» Written instruction 1: Which roles, past and present, does the interview text below give for Frieda? List every one.

— Start Reading text —

A former partner at SparkOptimus and now an independent consultant, executive educator, and founder of Fysje Consulting, Frieda has spent her career helping leadership teams turn emerging technologies into practical business outcomes. Today, much of her work focuses on AI adoption, organizational transformation, and helping leaders understand both the opportunities and challenges that come with rapidly evolving technologies.
In this conversation, Frieda shares why AI is unlike previous technology waves, why HR leaders need a seat at the AI governance table, and how organizations can move beyond experimentation toward meaningful workforce transformation.
You've worked on digital transformation for years. What makes AI different from previous technology waves?
Three things are very different.
One is that generative AI is a tool you can apply in very different locations. It can affect your client proposition, how you work, how you innovate processes and even how you redesign your organization. It is literally touching every aspect of doing business, from proposition through to operations.
The second thing is that AI applies to the whole organization and it's changing very fast. Under the EU AI Act, organisations have to ensure a sufficient level of AI literacy among staff who work with AI — and since most people now do, that reaches across much of the organisation, from the work floor to the management team. The rules are still settling, but the direction is clear: AI literacy is becoming a baseline expectation.
That's quite a task for HR. And all of this is happening in a shifting landscape where every three months, tools can do different things. What you taught six months ago might already be outdated. Keeping learning relevant and up to date is becoming a full-time challenge.
Finally, there are broader questions around sovereignty, regulation, and governance. Many AI providers are American. Organizations are increasingly asking questions about where data sits, who can access it, and what their dependencies are.
Do you think organizations are underestimating or overestimating AI's impact on jobs?
I think many people already sense this could have a massive impact.
When I speak to people privately, almost everybody sees the potential for significant changes in what organizations look like and how many people are working in certain roles.

— End Reading text —
— Start Input rows —

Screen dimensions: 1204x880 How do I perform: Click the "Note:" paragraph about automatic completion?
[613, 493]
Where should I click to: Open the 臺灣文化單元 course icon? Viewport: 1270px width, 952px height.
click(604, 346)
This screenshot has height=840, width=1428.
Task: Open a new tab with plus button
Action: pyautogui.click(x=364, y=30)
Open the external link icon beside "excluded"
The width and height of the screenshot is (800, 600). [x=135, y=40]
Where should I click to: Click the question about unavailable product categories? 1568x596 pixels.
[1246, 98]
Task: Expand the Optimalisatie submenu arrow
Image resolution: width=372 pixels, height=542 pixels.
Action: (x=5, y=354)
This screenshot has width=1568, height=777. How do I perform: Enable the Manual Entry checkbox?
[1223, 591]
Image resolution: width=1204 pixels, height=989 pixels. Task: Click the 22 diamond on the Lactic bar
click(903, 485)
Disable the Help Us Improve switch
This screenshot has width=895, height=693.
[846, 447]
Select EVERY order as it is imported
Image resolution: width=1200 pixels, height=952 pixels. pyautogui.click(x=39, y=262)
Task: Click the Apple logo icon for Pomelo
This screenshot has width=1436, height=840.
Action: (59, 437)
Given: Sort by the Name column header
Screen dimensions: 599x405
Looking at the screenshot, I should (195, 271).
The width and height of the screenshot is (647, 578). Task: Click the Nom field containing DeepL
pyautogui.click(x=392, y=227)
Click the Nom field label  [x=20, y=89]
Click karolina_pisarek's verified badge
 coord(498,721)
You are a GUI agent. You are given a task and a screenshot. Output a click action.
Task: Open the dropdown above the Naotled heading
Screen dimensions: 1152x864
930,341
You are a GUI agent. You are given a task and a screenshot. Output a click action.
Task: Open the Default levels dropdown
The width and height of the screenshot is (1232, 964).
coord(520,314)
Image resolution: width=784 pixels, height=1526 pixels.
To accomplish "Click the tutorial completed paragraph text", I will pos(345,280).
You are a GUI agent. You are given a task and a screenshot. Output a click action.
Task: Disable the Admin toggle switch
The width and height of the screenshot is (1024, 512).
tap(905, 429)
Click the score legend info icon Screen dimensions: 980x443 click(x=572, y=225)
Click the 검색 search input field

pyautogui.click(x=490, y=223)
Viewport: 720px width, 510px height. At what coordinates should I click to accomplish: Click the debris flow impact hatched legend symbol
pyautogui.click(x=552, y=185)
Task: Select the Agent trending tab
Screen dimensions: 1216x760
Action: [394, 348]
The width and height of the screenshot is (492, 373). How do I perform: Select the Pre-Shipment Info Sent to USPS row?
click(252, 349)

— End Input rows —

» Written instruction 2: Can you retype the rows from the line containing "The width and height of the screenshot is (492, 373)." through the last line of the rows, inclusive?

» Reply 1:
- Former partner at SparkOptimus
- Independent consultant
- Executive educator
- Founder of Fysje Consulting

» Reply 2:
The width and height of the screenshot is (492, 373). How do I perform: Select the Pre-Shipment Info Sent to USPS row?
click(252, 349)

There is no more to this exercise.